DIRECTIONS FOR THIS TASK –
Reproduce the lines below word for word, leaving out the pictures.

DATA LINES –
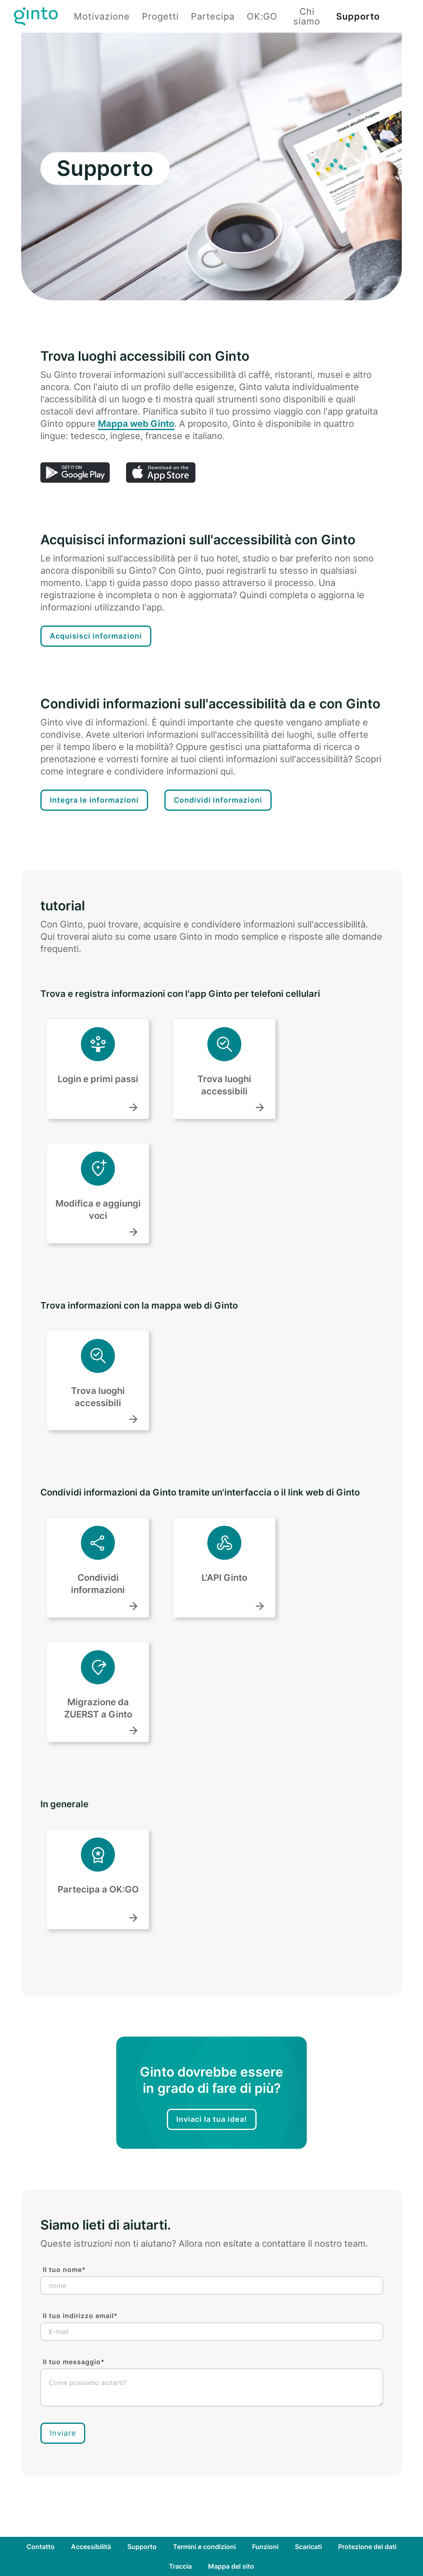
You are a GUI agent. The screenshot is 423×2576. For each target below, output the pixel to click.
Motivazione (102, 16)
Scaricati (308, 2547)
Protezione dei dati (367, 2547)
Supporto (358, 16)
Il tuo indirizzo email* (80, 2316)
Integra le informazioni (94, 800)
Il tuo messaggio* (74, 2362)
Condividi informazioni (218, 800)
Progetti (160, 16)
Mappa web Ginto (136, 423)
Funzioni (265, 2547)
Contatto (41, 2547)
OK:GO (262, 16)
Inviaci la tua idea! (211, 2119)
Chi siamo (306, 16)
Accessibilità (91, 2547)
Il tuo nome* (64, 2269)
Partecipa (213, 16)
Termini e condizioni (204, 2547)
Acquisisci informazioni (96, 636)
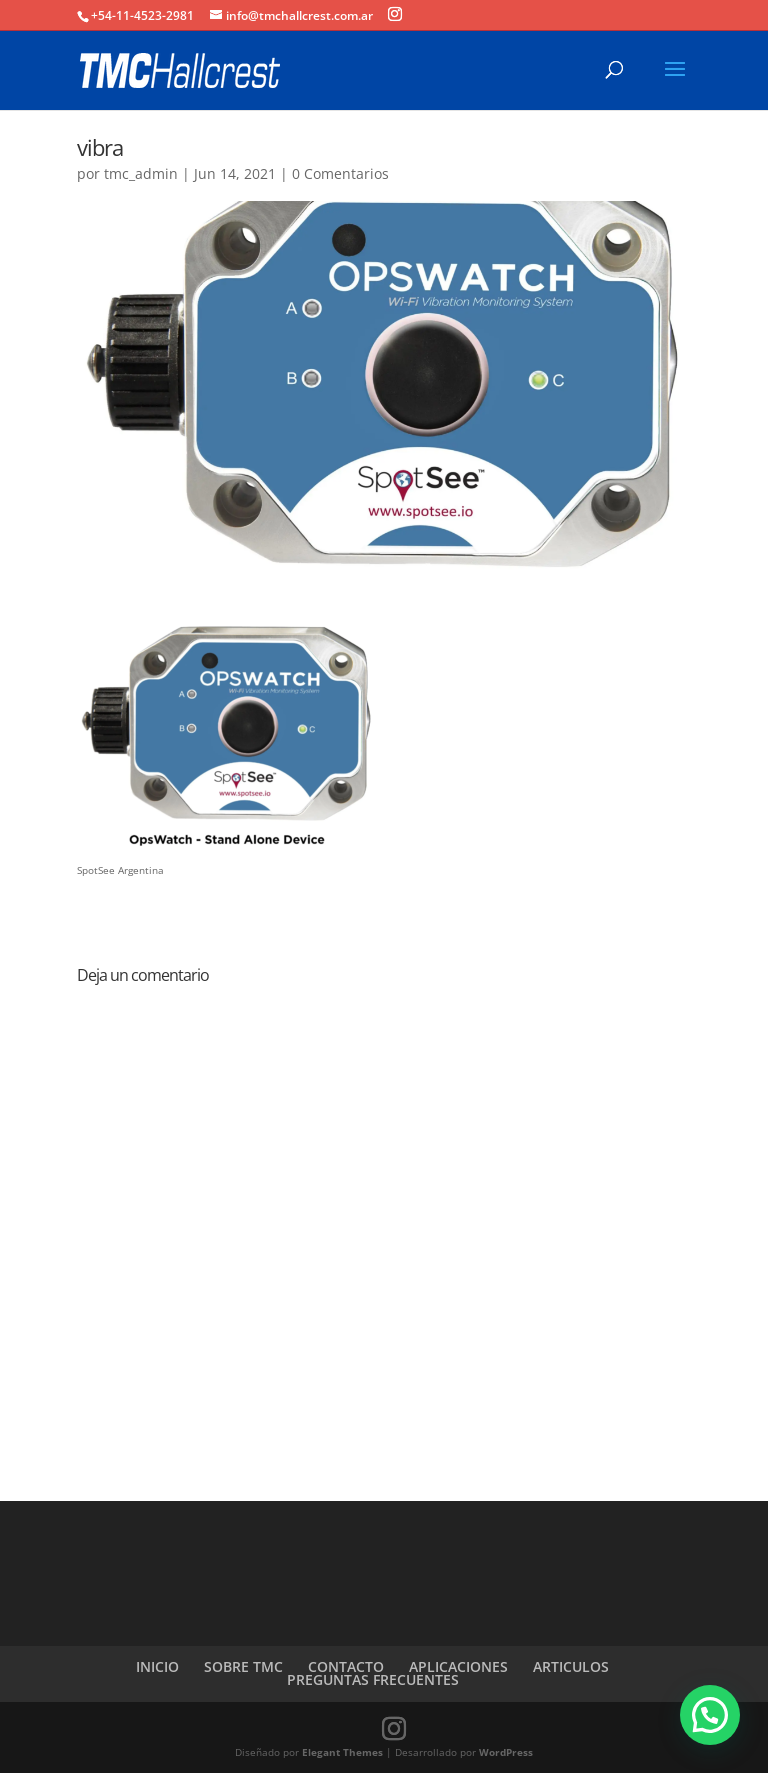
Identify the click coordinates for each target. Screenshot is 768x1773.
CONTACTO (346, 1666)
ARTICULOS (571, 1666)
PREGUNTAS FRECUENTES (373, 1679)
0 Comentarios (340, 173)
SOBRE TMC (243, 1666)
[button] (710, 1715)
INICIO (157, 1666)
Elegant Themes (342, 1752)
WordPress (506, 1752)
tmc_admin (141, 173)
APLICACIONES (458, 1666)
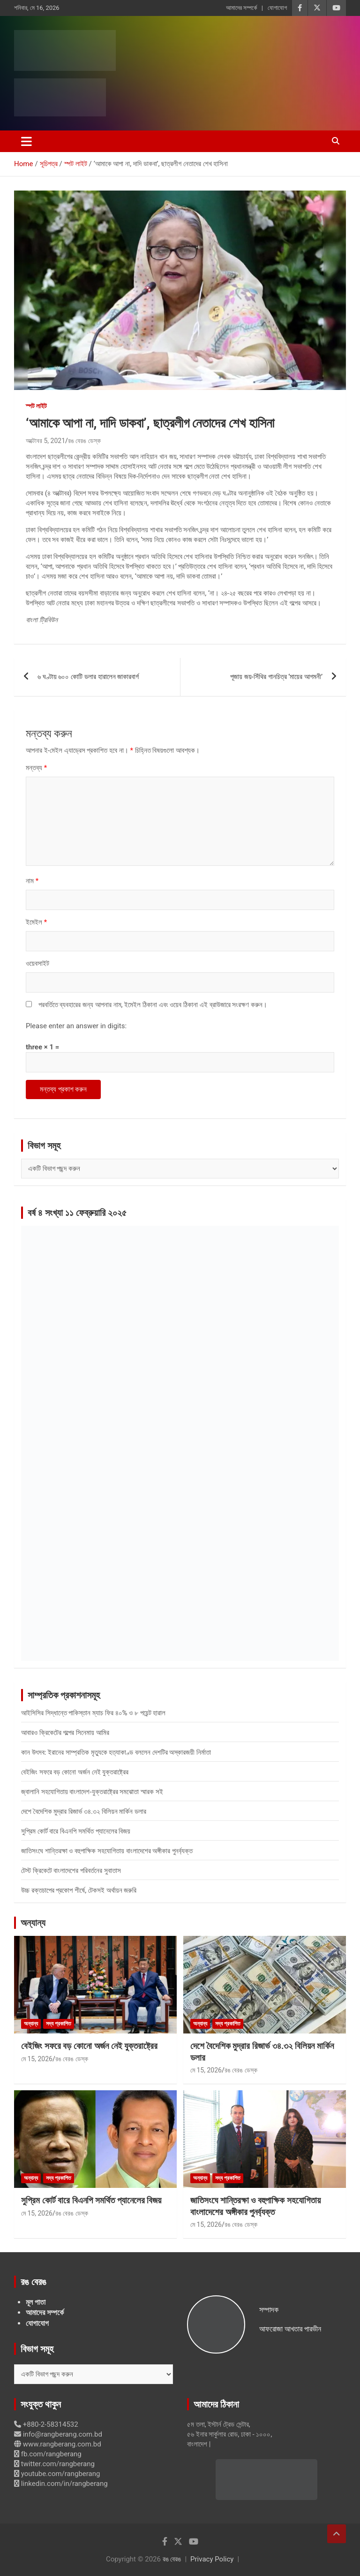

FULL RESPONSE –
You are a GUI agent. The screenshot is 423×2576. For each target below, output the pixel to click.
Motivazione (102, 16)
Scaricati (308, 2547)
Protezione dei dati (367, 2547)
Supporto (358, 16)
Il tuo indirizzo email* (80, 2316)
Integra le informazioni (94, 800)
Il tuo messaggio* (74, 2362)
Condividi informazioni (218, 800)
Progetti (160, 16)
Mappa web Ginto (136, 423)
Funzioni (265, 2547)
Contatto (41, 2547)
OK:GO (262, 16)
Inviaci la tua idea! (211, 2119)
Chi siamo (306, 16)
Accessibilità (91, 2547)
Il tuo nome* (64, 2269)
Partecipa (213, 16)
Termini e condizioni (204, 2547)
Acquisisci informazioni (96, 636)
Identify the click coordinates for each target. Screenshot is 768x1773.
CONTACTO (346, 1666)
ARTICULOS (571, 1666)
PREGUNTAS FRECUENTES (373, 1679)
0 Comentarios (340, 173)
SOBRE TMC (243, 1666)
[button] (710, 1715)
INICIO (157, 1666)
Elegant Themes (342, 1752)
WordPress (506, 1752)
tmc_admin (141, 173)
APLICACIONES (458, 1666)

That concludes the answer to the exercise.